古事記では、建御名方神は国譲りでタケミカヅチ神に相撲にやぶれ、諏訪から出ないことを条件に追いやられた神のように一度だけ描かれる神様です。
しかし、日本の諏訪神社の数の多さ、武田信玄など武士の崇敬があついことを考えると、古事記での書かれ方は疑問があります。書けない何かがある、、と思うんです。
色々調べていると、
諏訪に残る神話はタケミナカタ神について興味深い内容がありました。
長い話しですから、興味深いところをピックアップしたいと思います。興味ある方は全て読むと本当に面白いです。
この伝説を読むと、非常に細やかに描かれていて、タケミナカタ神は信濃で民に愛されていた様子や、父方の出雲を守り抜こうとした姿が如実に描かれています。

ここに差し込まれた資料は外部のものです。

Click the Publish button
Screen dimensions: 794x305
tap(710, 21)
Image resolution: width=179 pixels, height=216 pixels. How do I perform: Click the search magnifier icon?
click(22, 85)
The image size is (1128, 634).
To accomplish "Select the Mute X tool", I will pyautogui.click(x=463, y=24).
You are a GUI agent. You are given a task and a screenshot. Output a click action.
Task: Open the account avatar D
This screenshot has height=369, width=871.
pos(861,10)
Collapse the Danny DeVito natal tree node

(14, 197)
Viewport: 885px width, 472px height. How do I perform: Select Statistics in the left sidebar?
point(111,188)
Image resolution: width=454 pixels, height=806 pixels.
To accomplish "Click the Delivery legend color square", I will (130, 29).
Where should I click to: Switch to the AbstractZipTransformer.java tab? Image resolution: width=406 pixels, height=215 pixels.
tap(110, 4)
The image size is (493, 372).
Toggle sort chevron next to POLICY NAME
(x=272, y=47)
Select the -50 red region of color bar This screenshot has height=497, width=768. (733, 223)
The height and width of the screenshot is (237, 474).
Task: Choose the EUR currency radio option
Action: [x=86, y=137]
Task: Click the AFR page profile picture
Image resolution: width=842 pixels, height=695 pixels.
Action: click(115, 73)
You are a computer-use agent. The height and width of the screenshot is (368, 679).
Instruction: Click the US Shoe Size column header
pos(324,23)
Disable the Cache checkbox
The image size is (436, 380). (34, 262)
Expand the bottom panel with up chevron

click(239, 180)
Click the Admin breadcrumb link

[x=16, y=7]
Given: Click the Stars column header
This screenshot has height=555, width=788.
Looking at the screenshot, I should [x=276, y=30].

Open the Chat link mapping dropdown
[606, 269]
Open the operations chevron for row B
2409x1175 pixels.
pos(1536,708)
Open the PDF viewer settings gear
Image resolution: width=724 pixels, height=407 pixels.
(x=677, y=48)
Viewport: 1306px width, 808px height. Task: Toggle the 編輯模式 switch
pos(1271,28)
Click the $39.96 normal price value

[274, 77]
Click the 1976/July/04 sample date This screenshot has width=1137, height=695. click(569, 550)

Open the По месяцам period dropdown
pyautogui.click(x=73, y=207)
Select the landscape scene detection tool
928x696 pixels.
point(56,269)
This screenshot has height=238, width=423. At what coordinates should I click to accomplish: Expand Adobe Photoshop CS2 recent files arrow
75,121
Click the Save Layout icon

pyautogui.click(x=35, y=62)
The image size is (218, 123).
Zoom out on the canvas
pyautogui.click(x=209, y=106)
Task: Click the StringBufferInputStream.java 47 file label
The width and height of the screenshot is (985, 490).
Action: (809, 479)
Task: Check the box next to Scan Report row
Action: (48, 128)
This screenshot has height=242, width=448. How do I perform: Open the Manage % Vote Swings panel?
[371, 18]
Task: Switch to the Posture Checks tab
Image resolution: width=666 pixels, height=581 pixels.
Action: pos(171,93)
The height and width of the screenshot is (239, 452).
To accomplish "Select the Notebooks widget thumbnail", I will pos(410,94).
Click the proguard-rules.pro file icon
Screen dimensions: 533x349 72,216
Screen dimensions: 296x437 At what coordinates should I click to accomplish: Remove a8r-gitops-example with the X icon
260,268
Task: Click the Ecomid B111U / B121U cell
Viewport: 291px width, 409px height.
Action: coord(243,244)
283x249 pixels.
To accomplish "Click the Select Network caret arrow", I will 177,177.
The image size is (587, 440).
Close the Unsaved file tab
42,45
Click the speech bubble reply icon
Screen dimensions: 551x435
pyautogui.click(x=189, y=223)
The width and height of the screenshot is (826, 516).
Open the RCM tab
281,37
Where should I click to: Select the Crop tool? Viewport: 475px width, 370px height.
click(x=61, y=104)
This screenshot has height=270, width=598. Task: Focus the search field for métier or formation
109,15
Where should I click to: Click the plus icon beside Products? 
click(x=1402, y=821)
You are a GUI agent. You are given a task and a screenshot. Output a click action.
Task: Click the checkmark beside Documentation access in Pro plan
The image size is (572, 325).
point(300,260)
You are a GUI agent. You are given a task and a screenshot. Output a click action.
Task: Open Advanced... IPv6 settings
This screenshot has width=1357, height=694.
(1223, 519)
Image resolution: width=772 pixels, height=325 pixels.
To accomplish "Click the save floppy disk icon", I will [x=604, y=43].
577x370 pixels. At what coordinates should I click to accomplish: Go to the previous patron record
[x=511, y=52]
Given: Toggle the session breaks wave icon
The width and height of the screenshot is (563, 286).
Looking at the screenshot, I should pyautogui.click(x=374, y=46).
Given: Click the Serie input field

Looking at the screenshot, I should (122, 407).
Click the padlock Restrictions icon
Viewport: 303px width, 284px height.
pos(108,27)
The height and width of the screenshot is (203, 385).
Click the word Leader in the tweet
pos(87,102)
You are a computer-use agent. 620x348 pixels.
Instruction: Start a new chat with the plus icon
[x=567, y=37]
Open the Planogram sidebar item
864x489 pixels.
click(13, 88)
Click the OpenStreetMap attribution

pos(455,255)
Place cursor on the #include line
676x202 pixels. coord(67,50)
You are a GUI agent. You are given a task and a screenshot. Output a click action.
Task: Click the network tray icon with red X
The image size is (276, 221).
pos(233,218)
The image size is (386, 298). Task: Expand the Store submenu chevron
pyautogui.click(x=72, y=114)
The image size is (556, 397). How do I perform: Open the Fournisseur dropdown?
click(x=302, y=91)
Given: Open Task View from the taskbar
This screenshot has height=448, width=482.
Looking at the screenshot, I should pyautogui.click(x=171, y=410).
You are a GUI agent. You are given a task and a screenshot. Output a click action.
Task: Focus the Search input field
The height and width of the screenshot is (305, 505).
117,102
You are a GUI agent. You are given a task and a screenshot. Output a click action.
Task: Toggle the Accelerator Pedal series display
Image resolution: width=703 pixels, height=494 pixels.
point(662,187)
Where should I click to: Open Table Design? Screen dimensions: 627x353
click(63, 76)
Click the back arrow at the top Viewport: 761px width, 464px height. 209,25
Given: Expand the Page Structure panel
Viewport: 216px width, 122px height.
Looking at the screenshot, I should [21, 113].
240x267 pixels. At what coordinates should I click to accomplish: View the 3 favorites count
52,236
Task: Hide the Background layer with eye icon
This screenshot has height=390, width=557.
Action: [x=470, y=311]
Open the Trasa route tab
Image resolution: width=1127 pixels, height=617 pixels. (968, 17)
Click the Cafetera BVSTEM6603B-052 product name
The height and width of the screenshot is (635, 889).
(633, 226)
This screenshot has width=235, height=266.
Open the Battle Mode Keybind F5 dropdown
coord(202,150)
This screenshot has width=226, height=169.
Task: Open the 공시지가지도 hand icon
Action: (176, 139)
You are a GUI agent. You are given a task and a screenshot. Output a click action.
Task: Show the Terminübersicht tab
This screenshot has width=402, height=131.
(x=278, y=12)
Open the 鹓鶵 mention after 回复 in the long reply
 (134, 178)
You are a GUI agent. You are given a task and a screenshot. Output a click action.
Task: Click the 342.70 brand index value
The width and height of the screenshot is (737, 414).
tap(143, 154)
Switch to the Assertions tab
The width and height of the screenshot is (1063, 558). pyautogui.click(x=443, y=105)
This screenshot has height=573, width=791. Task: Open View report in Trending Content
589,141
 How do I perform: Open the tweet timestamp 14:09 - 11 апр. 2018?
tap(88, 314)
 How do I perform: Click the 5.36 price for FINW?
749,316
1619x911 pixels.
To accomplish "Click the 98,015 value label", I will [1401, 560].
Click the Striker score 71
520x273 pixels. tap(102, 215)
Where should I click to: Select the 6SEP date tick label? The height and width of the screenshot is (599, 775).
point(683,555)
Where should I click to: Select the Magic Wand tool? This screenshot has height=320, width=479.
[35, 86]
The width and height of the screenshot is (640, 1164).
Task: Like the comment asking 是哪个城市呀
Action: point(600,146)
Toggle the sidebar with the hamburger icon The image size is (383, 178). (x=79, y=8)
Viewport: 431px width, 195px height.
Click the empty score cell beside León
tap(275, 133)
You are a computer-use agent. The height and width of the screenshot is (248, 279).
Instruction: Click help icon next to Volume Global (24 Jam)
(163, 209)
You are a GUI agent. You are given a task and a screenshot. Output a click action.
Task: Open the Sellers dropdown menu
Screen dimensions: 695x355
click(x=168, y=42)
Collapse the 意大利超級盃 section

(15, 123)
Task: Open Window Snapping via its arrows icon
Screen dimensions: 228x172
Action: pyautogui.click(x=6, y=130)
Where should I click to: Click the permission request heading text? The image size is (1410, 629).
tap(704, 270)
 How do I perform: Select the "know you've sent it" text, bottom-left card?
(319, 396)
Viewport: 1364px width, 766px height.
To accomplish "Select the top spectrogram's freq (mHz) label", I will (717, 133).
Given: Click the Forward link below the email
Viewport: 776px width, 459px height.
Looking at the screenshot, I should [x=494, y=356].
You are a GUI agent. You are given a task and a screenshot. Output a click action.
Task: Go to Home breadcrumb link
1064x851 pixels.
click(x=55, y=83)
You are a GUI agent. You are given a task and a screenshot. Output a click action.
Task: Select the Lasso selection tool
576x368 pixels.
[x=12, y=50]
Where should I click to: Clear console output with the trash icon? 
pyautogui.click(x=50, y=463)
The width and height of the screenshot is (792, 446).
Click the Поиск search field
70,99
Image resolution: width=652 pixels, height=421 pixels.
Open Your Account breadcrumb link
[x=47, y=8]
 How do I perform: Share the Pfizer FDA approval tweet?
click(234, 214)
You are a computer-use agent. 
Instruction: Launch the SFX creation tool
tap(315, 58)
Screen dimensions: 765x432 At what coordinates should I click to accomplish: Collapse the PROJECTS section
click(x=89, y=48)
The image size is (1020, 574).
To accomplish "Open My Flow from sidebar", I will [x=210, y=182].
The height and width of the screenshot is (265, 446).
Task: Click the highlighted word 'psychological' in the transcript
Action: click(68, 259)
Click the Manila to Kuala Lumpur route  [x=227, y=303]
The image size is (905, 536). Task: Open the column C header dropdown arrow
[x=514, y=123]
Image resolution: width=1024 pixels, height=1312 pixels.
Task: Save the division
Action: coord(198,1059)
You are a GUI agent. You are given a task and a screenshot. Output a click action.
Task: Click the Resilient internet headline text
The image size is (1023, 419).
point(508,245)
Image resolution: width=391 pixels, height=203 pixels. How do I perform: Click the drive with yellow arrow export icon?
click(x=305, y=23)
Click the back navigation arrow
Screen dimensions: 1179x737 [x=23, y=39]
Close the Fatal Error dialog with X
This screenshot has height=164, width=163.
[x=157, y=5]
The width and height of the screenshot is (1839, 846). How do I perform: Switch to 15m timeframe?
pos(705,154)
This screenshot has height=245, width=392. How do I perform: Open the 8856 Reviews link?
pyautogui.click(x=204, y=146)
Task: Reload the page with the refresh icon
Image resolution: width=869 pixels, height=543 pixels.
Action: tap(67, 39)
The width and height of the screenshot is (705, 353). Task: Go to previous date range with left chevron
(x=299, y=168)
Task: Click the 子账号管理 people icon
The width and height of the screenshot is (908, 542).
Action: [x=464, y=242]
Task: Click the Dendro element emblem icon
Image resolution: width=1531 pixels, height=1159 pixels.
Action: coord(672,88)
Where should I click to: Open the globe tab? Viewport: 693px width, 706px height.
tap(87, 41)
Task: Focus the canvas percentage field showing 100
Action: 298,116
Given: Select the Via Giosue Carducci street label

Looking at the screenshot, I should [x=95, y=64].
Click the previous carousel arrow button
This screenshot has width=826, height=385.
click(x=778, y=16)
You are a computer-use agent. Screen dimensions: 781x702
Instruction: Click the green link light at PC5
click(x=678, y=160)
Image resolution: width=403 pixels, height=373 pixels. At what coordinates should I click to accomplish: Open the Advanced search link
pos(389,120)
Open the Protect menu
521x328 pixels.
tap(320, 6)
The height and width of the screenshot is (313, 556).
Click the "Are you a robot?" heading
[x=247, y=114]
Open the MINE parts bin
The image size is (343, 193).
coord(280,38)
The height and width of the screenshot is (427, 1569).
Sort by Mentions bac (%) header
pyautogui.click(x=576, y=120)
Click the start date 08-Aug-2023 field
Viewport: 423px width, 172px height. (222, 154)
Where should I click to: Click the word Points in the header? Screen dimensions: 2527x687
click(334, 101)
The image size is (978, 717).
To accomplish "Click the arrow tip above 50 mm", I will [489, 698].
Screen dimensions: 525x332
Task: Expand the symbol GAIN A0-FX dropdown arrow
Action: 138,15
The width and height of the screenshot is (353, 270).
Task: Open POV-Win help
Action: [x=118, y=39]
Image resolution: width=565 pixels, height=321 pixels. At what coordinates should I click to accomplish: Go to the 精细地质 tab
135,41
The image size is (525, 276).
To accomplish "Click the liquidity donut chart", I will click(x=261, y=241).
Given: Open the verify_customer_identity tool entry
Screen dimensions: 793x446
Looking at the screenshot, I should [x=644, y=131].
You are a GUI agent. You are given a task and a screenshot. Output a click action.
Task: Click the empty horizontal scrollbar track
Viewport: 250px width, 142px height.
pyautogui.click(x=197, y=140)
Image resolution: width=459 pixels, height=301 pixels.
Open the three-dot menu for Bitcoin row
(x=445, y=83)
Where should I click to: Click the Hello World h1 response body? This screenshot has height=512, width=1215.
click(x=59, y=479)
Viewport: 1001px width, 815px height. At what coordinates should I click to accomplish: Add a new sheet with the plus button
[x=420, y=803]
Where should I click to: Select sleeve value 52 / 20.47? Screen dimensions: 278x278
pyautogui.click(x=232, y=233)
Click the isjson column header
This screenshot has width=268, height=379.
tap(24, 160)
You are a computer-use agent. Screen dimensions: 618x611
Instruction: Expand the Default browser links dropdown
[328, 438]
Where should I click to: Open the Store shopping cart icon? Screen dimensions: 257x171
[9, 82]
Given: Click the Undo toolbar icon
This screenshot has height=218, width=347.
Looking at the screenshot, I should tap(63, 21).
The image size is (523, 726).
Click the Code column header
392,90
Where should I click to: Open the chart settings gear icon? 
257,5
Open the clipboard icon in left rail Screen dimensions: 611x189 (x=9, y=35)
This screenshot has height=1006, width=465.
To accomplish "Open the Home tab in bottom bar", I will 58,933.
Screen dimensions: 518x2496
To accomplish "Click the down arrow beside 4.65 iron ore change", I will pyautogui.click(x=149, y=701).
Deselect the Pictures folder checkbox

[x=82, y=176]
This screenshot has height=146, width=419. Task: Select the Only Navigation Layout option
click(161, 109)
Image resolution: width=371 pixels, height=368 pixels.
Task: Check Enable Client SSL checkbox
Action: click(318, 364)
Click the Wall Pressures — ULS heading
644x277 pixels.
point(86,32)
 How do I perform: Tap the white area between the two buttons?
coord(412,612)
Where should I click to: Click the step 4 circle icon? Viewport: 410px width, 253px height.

まずは、タケミナカタ神の出自からです。まとめますが、わかりにくい場合は許してください。
タケミナカタ神が大国主命の子であることは記紀からわかりますが安曇族との関係は母方に縁があることからわかりました。
タケミナカタ神の母は高志の国の女王はヌナカワヒメ。高志は、越の国。白山あたりです。縄文時代の古い信仰のある地であり、太古から女性が王でした。
安曇族とは関係が無さそうですが、大国主命がヌナカワヒメと結婚する以前に、安曇族の長、ホタカミが高志のヒメと婚姻関係を結び糸魚川からとれる翡翠の交易などをして友好関係を結んでいたようです。
ホタカミは、お名前から穂高見命かな。安曇の祖にあたり、穂高神社 の御祭神ですね。
素戔嗚尊のお子様オオナムチが因幡の白兎の話しの末、出雲の大国主命となり戦と和議(婚姻関係を結ぶ)の両方を駆使して各国を併合し、やがて、高志の国の女王で美しい姫、ヌナカワヒメを嫁取り和合します。
それにより、2人の間に生まれのが、タケミナカタ(タケル)神であり、越国と出雲国のカスガイともなったことになります。
タケミナカタ神はタケルと名付けられ三歳までを母と小谷(今の白馬)にて過ごし、その後、叔父である安曇族のホタカミに預けられ、武術や呪術の修行することになります。(全て諏訪の神話によります)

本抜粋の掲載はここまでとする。